Saturday, May 7, 2011

Better than I had

First of all let me explain that this is not a pity party on my childhood.  I had very good parents who did the best they knew how to and could at the time.  With that being said, I want better for my children.  I think we all do in one way or another. 
I am not a perfect mother.  I don't claim to be.  But when it's said and done, I want my kids to think they had the best mom ever.
That is why I do what I do, second guess everything, and push through even when I want to throw the towel in, curl into a ball and call it quits. 
I want my children to have good...no.... great self esteem.  To be leaders and confident enough to take chances, or push through when the whole world is beating them down.
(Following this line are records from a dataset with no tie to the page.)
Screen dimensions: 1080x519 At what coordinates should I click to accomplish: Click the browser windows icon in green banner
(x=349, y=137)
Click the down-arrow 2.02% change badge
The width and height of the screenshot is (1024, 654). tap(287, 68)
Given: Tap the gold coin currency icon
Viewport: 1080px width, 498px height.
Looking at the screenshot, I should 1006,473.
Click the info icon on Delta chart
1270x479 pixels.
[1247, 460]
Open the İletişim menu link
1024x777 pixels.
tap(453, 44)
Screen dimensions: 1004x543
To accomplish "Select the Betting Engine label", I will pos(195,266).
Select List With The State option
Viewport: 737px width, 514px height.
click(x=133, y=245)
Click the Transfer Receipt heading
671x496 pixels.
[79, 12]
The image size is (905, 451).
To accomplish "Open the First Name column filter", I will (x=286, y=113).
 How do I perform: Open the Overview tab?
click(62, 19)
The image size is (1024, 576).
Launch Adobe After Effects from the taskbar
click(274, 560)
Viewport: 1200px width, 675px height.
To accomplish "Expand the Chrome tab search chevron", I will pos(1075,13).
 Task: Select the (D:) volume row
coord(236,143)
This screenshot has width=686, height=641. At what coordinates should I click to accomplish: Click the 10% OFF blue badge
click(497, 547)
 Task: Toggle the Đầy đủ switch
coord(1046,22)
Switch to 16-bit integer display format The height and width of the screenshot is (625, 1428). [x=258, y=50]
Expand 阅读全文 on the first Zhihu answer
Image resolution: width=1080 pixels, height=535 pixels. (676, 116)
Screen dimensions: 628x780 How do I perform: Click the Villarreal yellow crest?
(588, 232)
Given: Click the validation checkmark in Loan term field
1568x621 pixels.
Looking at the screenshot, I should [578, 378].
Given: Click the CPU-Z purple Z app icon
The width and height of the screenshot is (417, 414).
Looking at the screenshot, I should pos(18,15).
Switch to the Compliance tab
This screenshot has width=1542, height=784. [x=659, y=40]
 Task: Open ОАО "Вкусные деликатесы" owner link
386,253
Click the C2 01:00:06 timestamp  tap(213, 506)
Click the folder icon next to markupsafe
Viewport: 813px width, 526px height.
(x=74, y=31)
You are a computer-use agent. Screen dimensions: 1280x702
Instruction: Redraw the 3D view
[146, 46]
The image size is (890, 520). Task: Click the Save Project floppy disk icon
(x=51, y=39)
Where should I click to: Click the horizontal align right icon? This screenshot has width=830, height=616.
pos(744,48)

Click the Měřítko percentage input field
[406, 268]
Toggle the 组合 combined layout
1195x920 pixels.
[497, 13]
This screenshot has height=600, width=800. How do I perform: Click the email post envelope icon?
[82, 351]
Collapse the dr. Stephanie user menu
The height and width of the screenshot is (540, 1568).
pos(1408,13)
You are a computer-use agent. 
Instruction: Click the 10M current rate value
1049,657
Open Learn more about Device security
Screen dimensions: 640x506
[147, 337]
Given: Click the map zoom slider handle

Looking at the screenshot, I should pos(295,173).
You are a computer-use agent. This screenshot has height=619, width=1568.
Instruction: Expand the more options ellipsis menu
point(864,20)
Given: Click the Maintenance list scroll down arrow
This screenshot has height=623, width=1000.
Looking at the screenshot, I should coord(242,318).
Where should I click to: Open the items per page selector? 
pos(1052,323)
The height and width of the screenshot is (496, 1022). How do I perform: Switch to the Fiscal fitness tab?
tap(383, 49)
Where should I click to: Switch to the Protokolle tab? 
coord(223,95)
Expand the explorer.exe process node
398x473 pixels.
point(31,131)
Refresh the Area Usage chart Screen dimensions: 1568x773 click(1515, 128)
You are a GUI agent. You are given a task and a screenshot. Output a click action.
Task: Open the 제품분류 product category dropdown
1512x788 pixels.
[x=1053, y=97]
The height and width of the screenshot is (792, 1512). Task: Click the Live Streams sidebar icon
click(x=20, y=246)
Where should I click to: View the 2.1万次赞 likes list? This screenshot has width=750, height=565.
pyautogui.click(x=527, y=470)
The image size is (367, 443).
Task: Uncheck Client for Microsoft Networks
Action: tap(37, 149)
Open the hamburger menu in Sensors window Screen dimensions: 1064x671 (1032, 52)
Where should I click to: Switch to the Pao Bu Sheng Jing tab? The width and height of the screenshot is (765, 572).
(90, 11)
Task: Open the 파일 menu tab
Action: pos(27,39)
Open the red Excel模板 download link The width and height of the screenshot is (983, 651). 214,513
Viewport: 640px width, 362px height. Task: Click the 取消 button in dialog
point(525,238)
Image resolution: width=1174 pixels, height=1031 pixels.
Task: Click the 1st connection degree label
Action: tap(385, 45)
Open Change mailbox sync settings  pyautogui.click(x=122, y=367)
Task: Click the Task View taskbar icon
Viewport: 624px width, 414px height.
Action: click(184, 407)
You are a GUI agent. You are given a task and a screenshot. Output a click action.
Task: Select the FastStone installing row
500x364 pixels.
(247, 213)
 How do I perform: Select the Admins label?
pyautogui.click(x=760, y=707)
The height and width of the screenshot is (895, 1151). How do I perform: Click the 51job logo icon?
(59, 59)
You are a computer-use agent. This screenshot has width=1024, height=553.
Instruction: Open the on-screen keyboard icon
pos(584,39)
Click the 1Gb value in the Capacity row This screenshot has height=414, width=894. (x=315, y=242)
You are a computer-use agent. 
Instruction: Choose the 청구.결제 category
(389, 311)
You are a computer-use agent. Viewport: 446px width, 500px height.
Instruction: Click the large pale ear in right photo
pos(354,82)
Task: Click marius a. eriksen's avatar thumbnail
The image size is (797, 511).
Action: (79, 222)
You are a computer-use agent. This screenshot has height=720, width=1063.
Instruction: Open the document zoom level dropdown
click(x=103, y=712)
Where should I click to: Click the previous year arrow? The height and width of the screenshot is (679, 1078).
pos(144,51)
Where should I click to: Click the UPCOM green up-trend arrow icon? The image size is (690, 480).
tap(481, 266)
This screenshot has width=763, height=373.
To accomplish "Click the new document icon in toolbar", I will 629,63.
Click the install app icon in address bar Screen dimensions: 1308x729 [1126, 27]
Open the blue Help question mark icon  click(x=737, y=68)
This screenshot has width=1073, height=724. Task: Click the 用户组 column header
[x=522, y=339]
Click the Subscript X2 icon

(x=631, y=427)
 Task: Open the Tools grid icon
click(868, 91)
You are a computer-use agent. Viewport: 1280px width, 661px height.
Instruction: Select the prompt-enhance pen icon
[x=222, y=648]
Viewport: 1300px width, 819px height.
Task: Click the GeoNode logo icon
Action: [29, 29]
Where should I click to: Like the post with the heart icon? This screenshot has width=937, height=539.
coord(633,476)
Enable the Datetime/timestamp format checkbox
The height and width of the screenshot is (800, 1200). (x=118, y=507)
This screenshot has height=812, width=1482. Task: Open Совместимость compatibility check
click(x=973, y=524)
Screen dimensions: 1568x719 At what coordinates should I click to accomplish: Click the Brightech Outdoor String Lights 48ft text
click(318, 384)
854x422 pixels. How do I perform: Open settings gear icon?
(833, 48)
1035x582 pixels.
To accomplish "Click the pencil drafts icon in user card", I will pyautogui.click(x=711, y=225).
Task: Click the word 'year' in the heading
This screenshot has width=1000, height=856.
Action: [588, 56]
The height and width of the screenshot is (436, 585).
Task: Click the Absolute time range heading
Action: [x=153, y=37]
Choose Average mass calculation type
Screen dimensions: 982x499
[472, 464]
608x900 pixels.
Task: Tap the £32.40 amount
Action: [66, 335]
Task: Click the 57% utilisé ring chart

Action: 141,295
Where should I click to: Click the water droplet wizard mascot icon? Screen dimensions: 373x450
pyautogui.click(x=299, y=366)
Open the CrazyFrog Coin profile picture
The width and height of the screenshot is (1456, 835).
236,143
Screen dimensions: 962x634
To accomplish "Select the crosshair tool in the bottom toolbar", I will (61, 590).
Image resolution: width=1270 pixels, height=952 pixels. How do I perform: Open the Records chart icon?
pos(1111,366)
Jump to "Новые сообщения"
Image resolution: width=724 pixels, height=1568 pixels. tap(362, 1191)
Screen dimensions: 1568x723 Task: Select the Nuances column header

To love themselves even if it feels like no one else does.  To know of their value as a son or daughter of God and to know their worth.
I want my children to have a strong spiritual foundation.  To know that there really is a God who loves them unconditionally, who wants what is best for them.  For them to be able to trust him ALWAYS and have faith in him.  To have a relationship with him, talk to him, and have a desire to follow him, knowing it will bring them true peace and happiness.
I want my children to have opportunities.  To be able to see things and experience life; find what they love and do what excites them.  I want them to have every opportunity to excel and become the best they can be at something.
I want my children to feel nurtured and unconditional love from me.  (Maybe the most important on my list)  I want my kids to know they were the most important thing to me.  To know that their lives and happiness were top priority to me.  To never feel like they took a back seat to my needs or wants.  To know I have their back 100% of the time and that no matter what I love them ALWAYS.  Not because of who they are or what they do, but because they are my child.            

Friday, April 29, 2011

Random Event/Thought

Since I don't blog regularly, I have a bunch of random thoughts running around in my head.  These are the top two at the moment.

Random Event
Drew got hit with a baseball bat last night.  A good ol' swing right to the gut.  Me, being the caring wife that I am, basically told him to buck up and rolled my eyes quite a bit.  He was still in a lot of pain today so he made himself a doctors appointment.  I asked him what the doctors at the clinic were going to do because they only know how to write prescriptions.  Needless to say they were a little worried about his kidneys so they sent him over to the hospital for a cat scan.  Thankfully nothing was seriously wrong; just swollen and bruised insides.  Enough to get him out of Saturday cleaning (DARN)! 

Random Thought
Last weekend Taylor played baseball in Las Vegas.  We left the other 3 kids home.  Ooohh sweetness!  Those were the best 3 days I've had in a long time!  And the sad part is that I enjoyed myself so much because my three youngest were home.  Does that make me a bad mom?  Don't get me wrong.  I love my kids, but here's how my days went...
Roll out of bed when Taylor and Drew left for the ball park....Get me, and ONLY ME ready for the day....Casually make my way to the game, stopping at Dunkin' Donuts for breakfast....Carry ONE CHAIR into the ball park, finding a perfect spot to watch the games....Watch the games without passing out all my money to bored children for snacks and worrying that they will get lost or kidnapped.....Go back to the hotel and freshen up for dinner.....Eat a relaxing dinner...Give Taylor money to go hang out with friends.....I am ALONE...Go to a movie on a whim (1 ticket please!!)....Gamble while Taylor sleeps....You get the picture.  I got a glimps of what my life will be like when my children are gone and it excites me.  Then I feel guilty for being excited.  I am reminded of last weeks Modern Family episode (If you don't watch it, shame on you!).  Cam and Mitchell have dropped in for a visit at the Dunfeys house.  Everything seems to be going wrong and they ask if they've come at a bad time.  Claire (aka Courtney) screams out "Come back in 7 years and 5 months when they're gone!)  I often find myself thinkig this.  So again I pose the question, Am I a bad mother, or do I just need more Vegas getaways?